Na outra margem, a fazenda Progresso, com suas casas em cima das escadarias por causa das cheias.

Após uma cancela, bem mais adiante, Zé Oleiro fabricava tijolos e estacas, e Seu Lió, já corcunda, ordenhava as vacas.

Cecílio agachou-se na margem arenosa e tocou a lua molhando a ponta dos dedos.

A lua ecoou sorrindo e viu o semblante de Cecílio na água bongada. Ele agitou as águas fazendo círculos com as mãos, e mesmo assim, a lua o reconhecera.

Lavou-se no rosto e tragou goles excedentes das águas que agora escorriam pelos seus dedos calejados.

Sentia o cheiro do sabonete ao mergulhar no rio no final da tarde, pois sempre ia pulando pela estrada que dava acesso ao rio. Ia muito feliz, muitas vezes fugindo dos vacas bravas, paridas. Se estivesse de vermelho, a perseguição era garantida.

E quando o rio estava cheio, ficava só olhando a cheia e saía pra “furtar” jambo na casa em frente ao rio.

— Mas por que Cecílio também estava barbeado? - Perguntou-se o rio.

Cecílio sempre mergulhava ali, incontáveis vezes, com os olhos abertos, e via os peixinhos nadando. Ficava bem quietinho sem fazer movimento para ver. Passava horas e horas dentro d’agua e quando saía, as mãos estavam murchas.
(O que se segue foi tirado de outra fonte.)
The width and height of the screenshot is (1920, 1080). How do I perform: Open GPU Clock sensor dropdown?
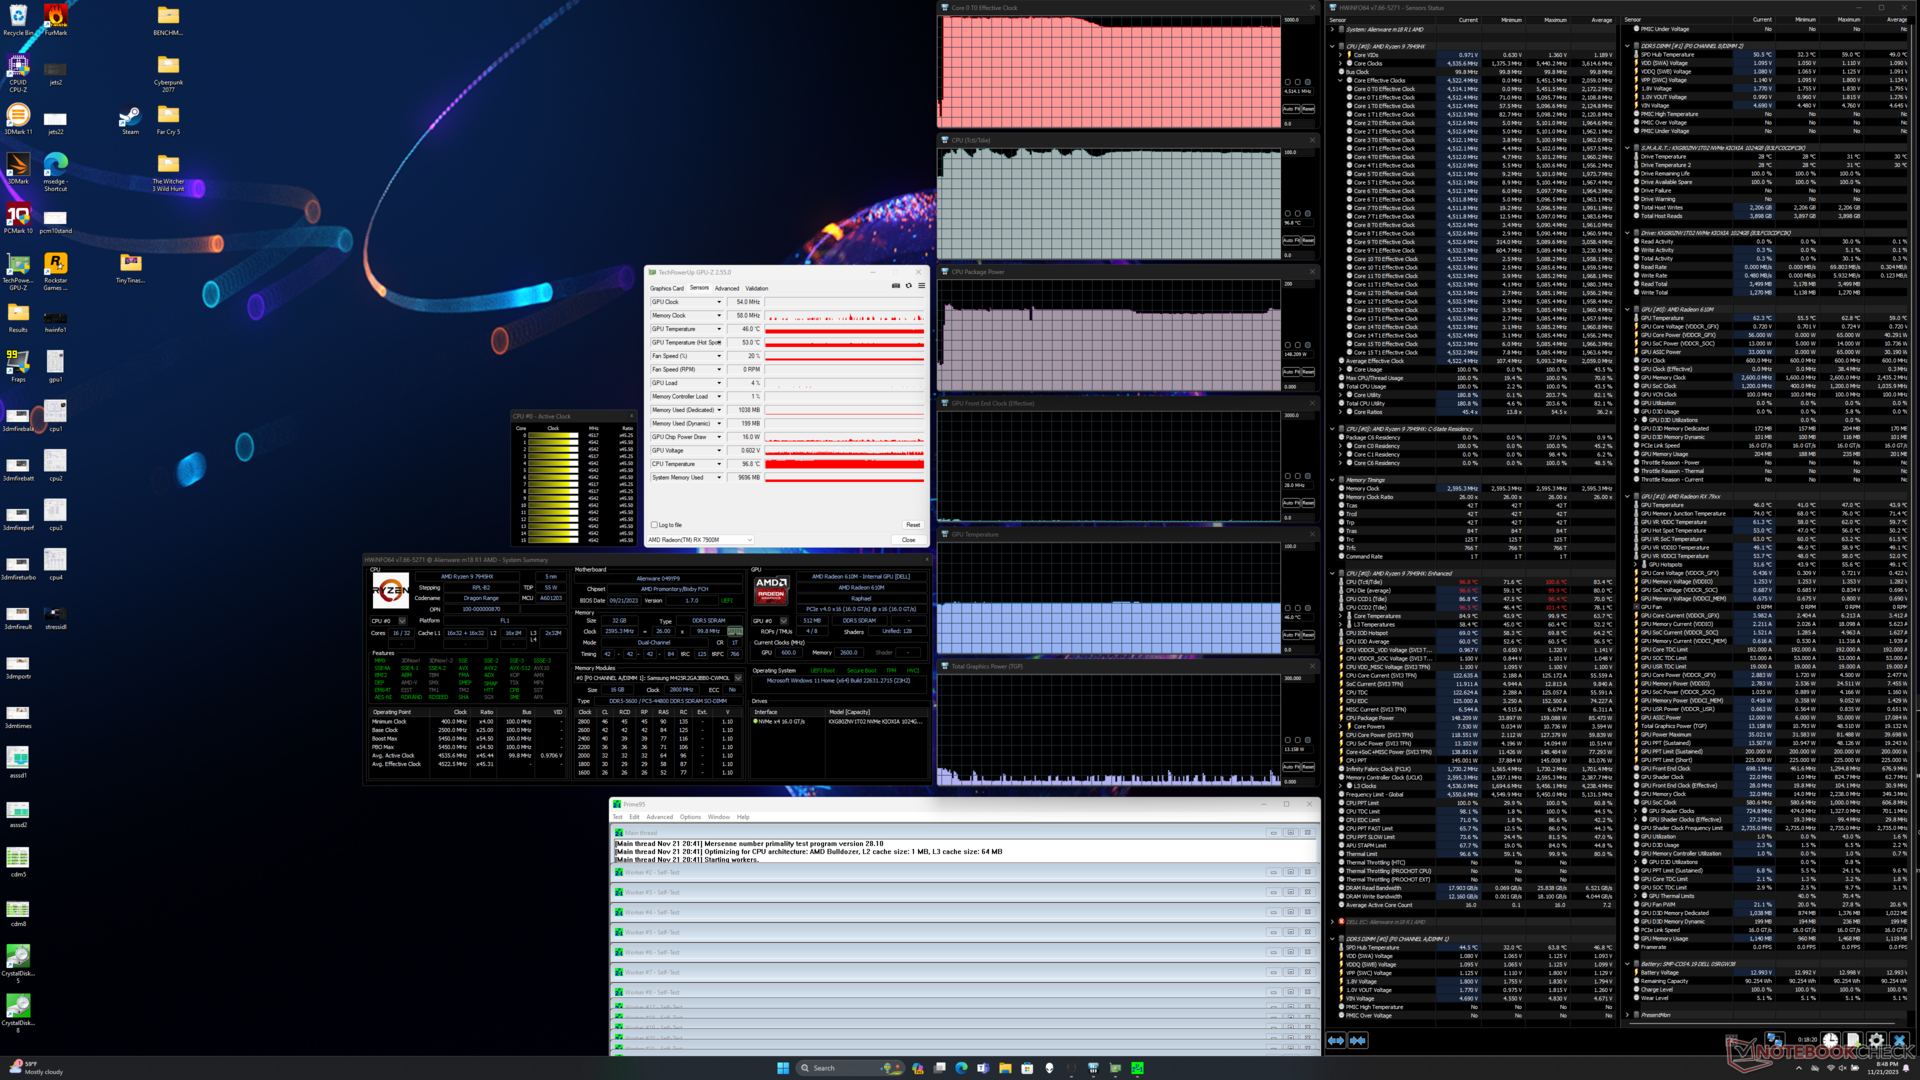[x=718, y=302]
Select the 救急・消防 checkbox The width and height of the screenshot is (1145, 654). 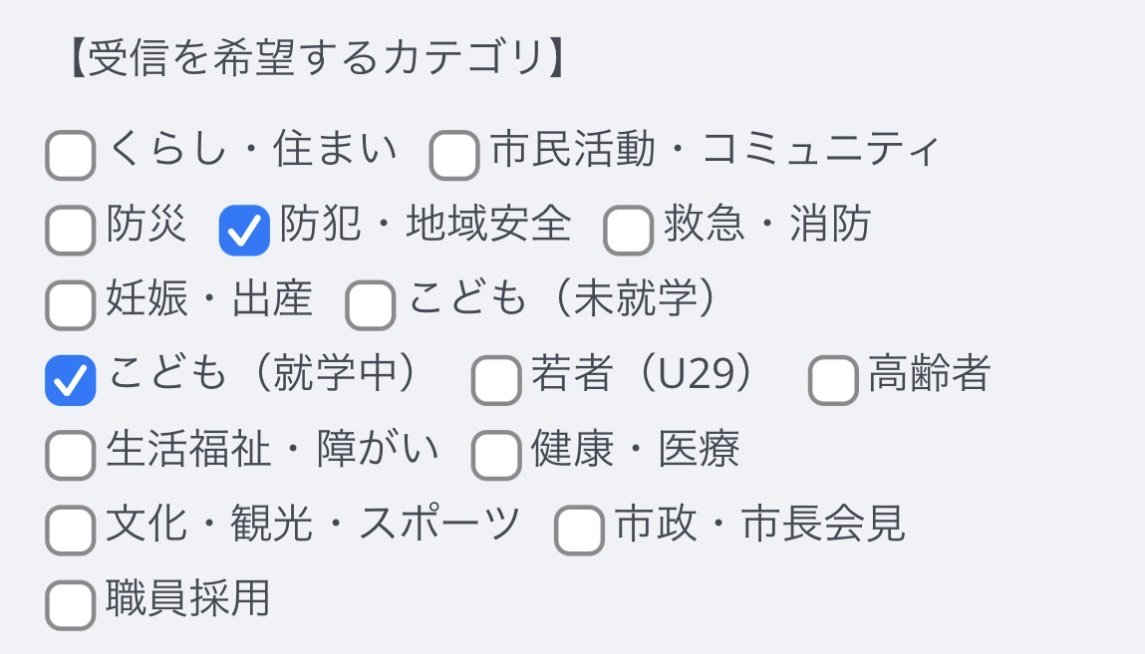(628, 231)
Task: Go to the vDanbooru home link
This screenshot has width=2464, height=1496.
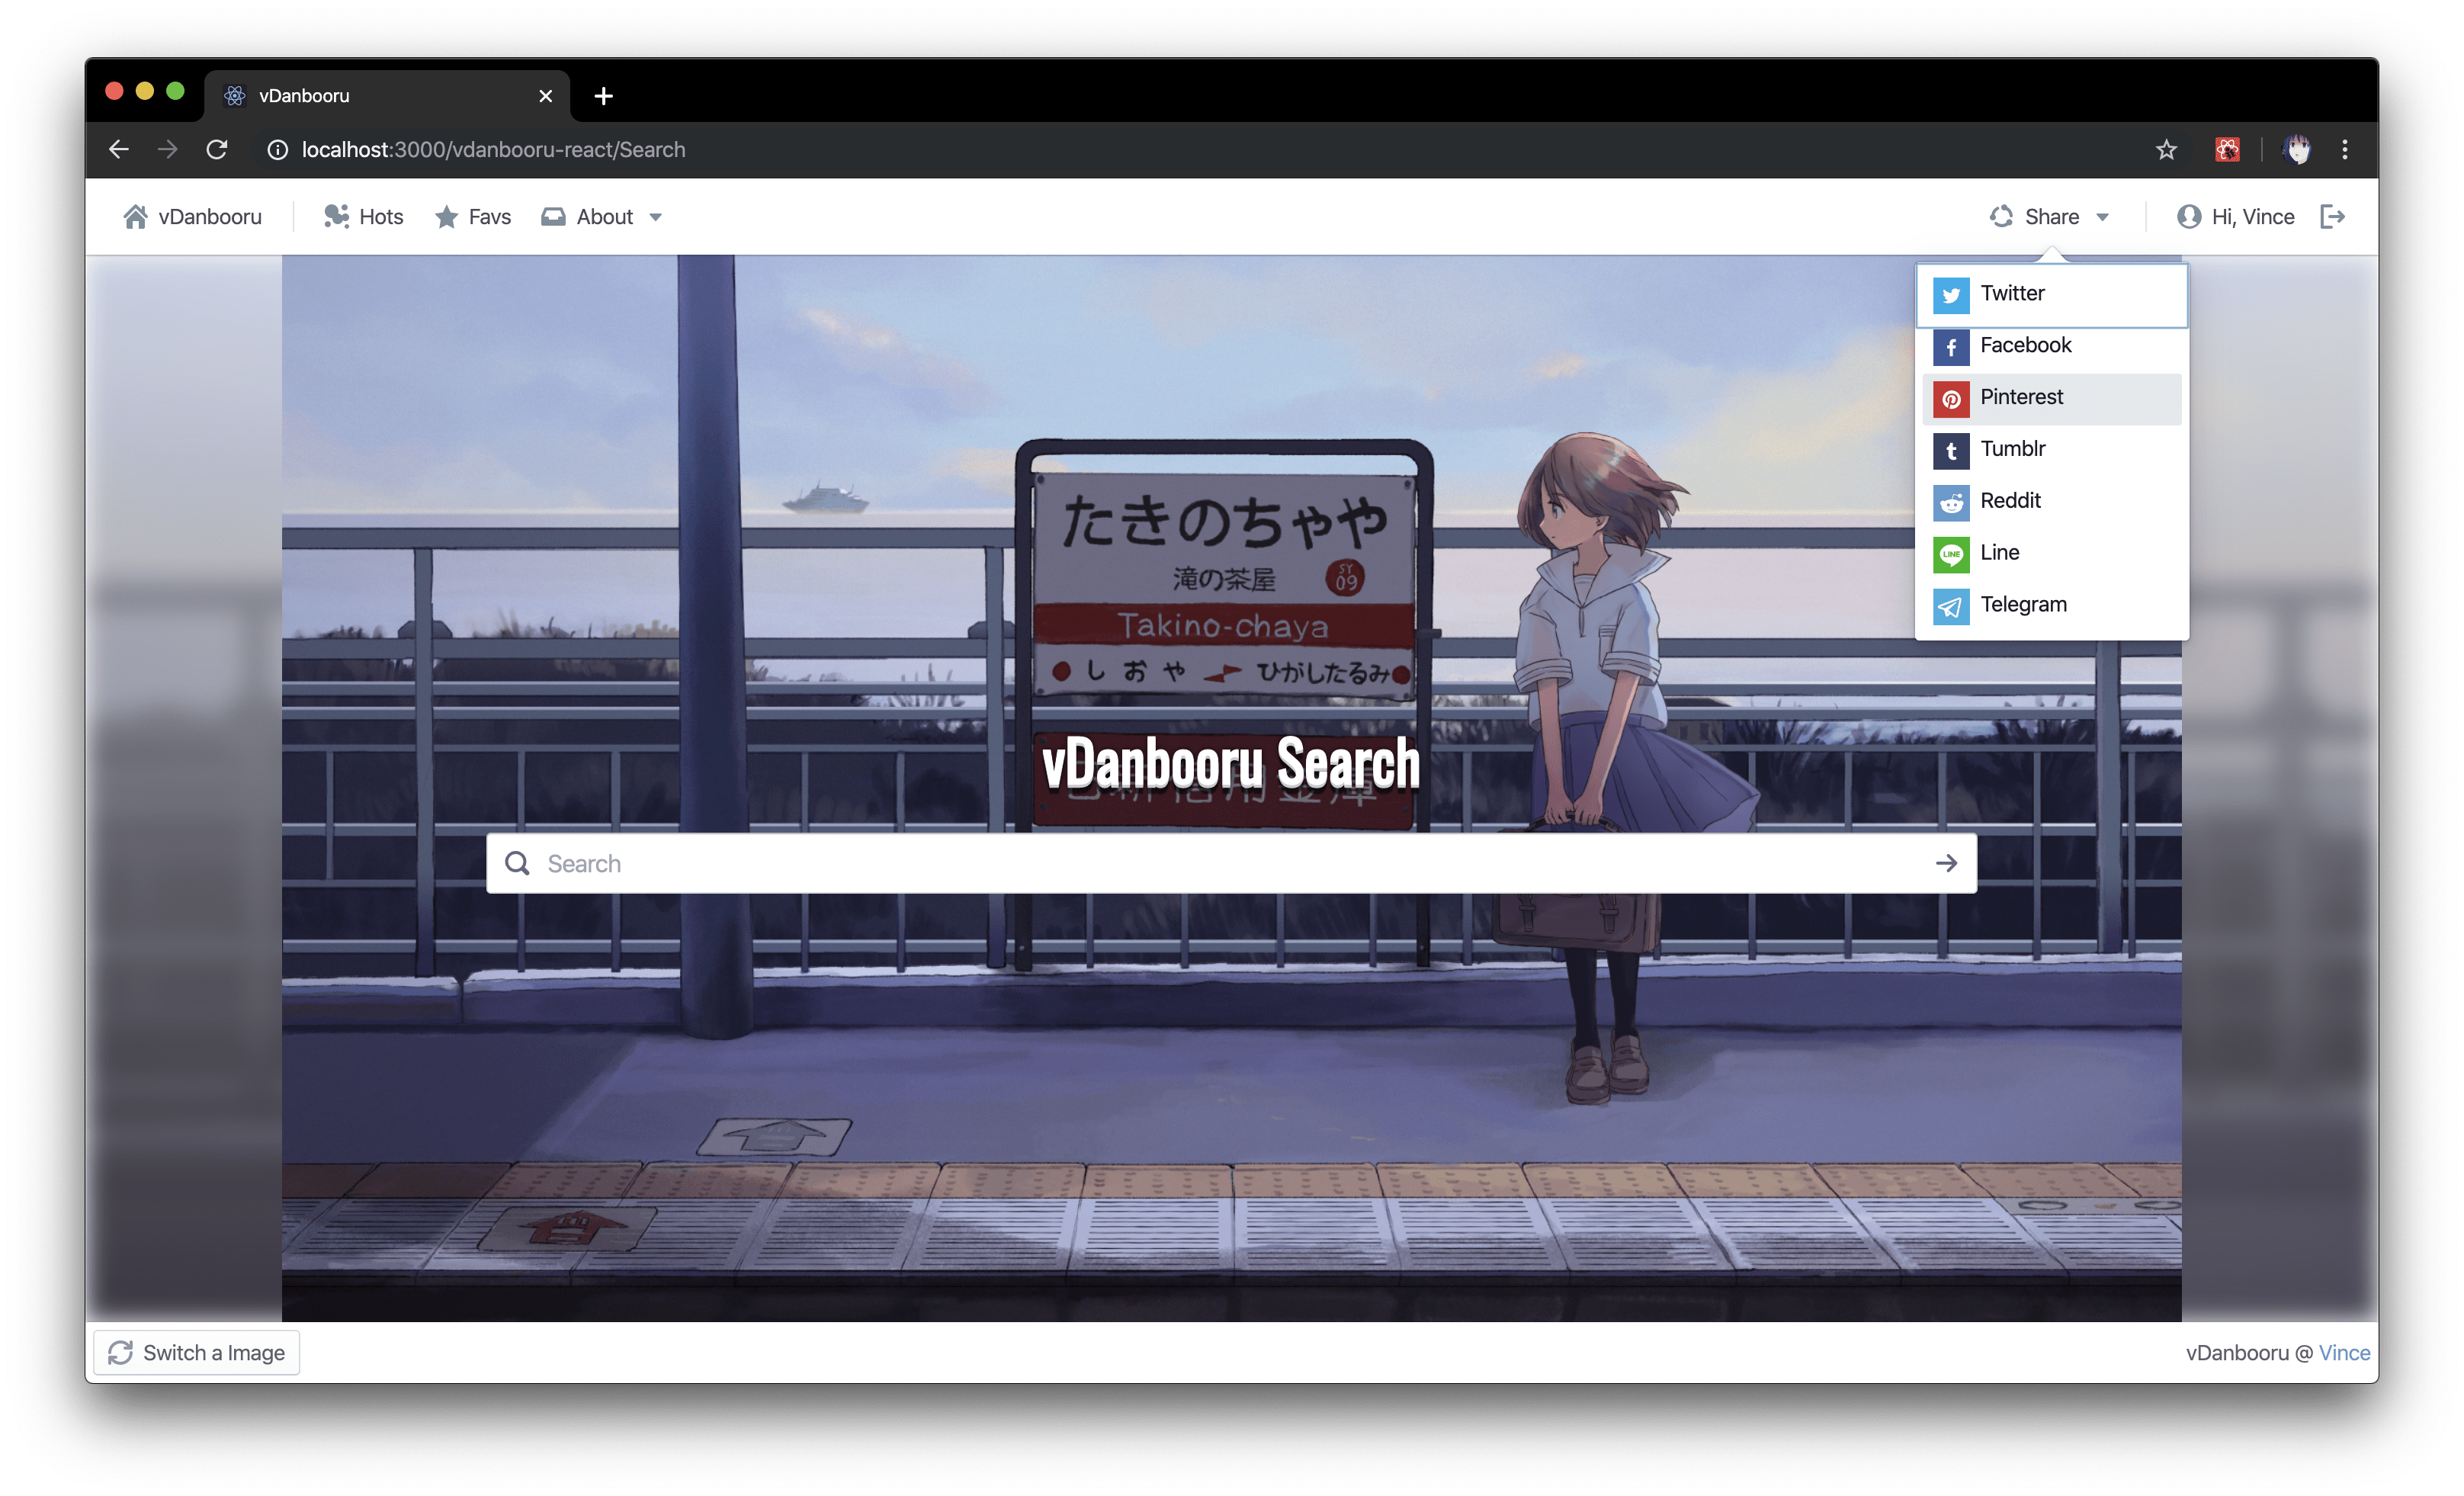Action: [x=193, y=217]
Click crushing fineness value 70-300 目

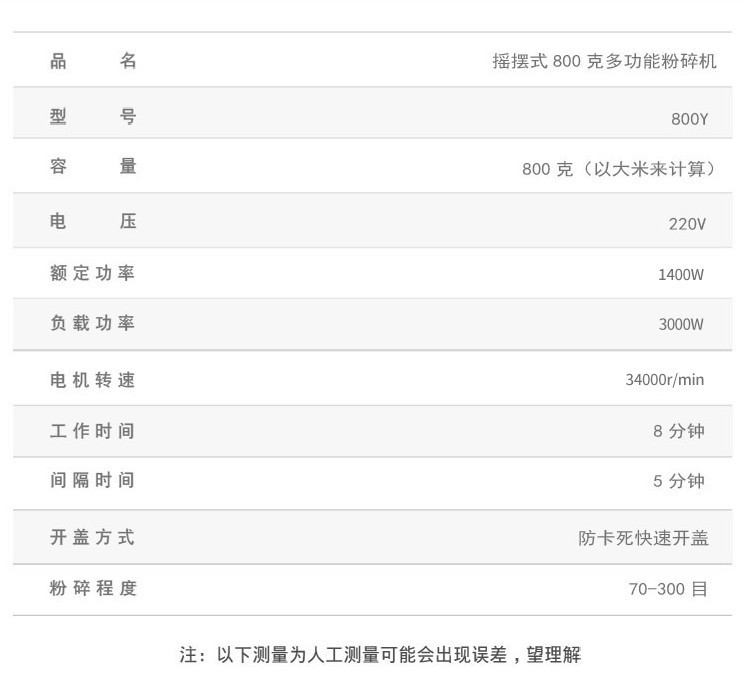pos(668,589)
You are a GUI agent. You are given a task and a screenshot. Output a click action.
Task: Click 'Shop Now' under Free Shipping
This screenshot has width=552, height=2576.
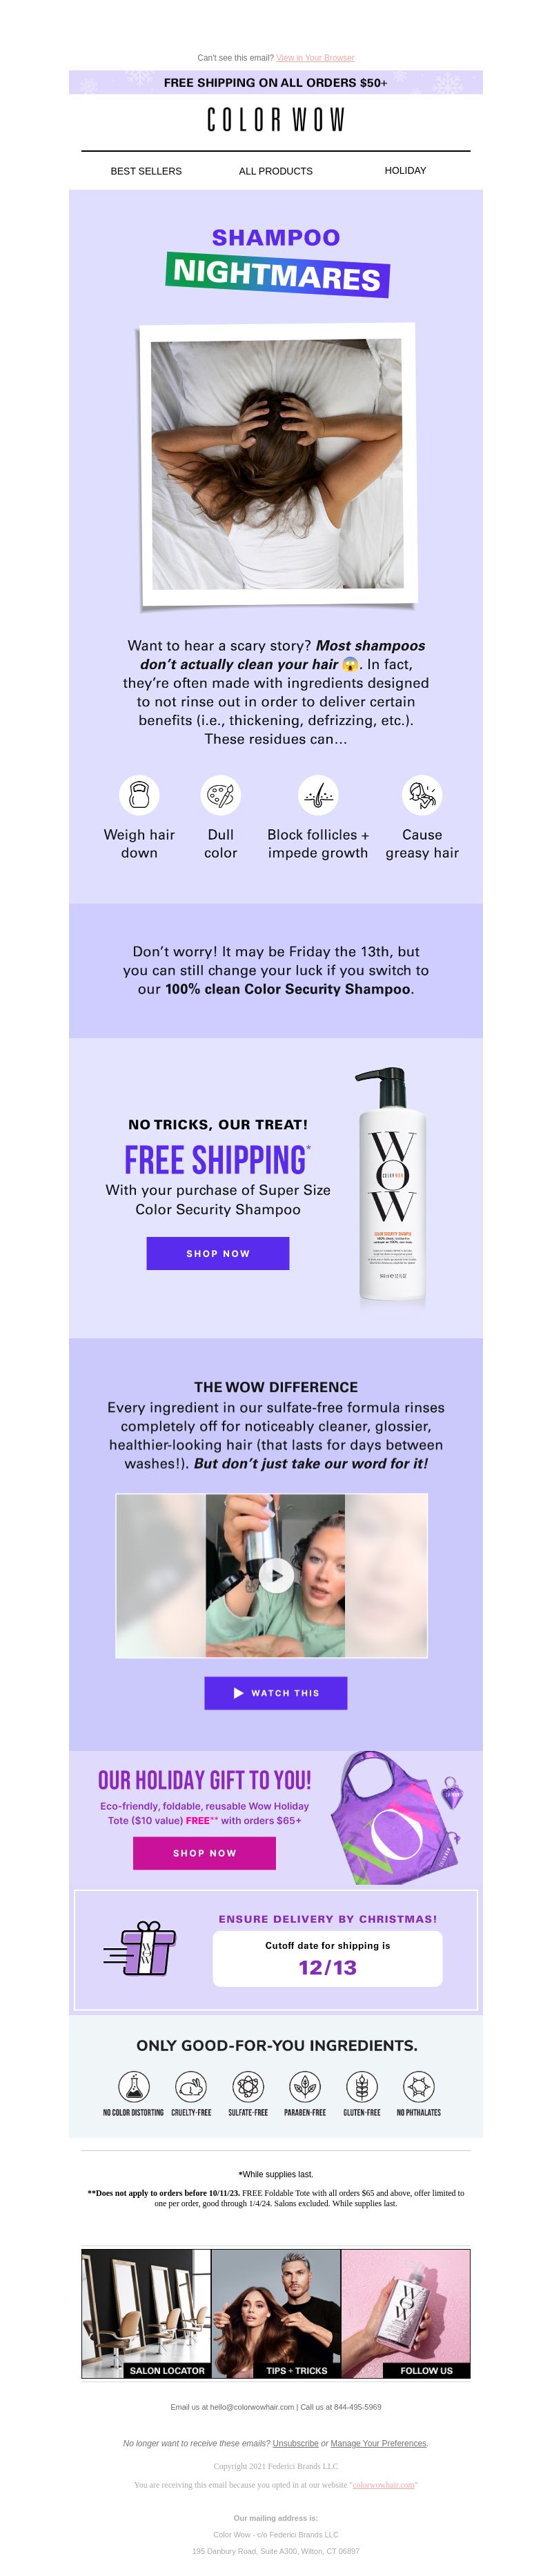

— Olhos abertos embaixo da água??? - O rio era cristalino, sem poluição. Hoje em dia se a gente abrir o olho em um rio, a gente pega uma conjuntivite!

Viu uma bacia grande de alumínio afundada cheia de areia do rio e limo, e lá deixou, pois havia peixes se alimentando. Um dia, D. Idalice lhe contou que estava sentindo falta de uma bacia... Preferiu ficar calado para não prejudicar a sua neta, que confessou a Cecílio que perdeu a bacia na correnteza, após querer fazer da mesma uma canoa para brincar, e dessa forma, ganharia uma baita bronca se a sua avó soubesse.

No Poço da Bomba, desligou a bomba d’água como sempre o fez, ali, na hora, responsável e pontual:

— Tac! E um silêncio.

— É que o chafariz do povoado encheu - Compreendia, o poço - Mas por que Cecílio também estava com as unhas cortadas e limpas?

Lembrou-se, o poço, da história que um dia Cecílio lhe contou...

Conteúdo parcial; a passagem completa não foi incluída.